# Required task
Reproduce each of the records below word for word, without changing anything.

(Entries drawn from a collection)
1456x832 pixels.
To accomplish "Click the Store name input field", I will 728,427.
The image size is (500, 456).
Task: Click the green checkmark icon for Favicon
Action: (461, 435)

# Task response
1456x832 pixels.
To accomplish "Click the Store name input field", I will 728,427.
The image size is (500, 456).
Task: Click the green checkmark icon for Favicon
Action: (461, 435)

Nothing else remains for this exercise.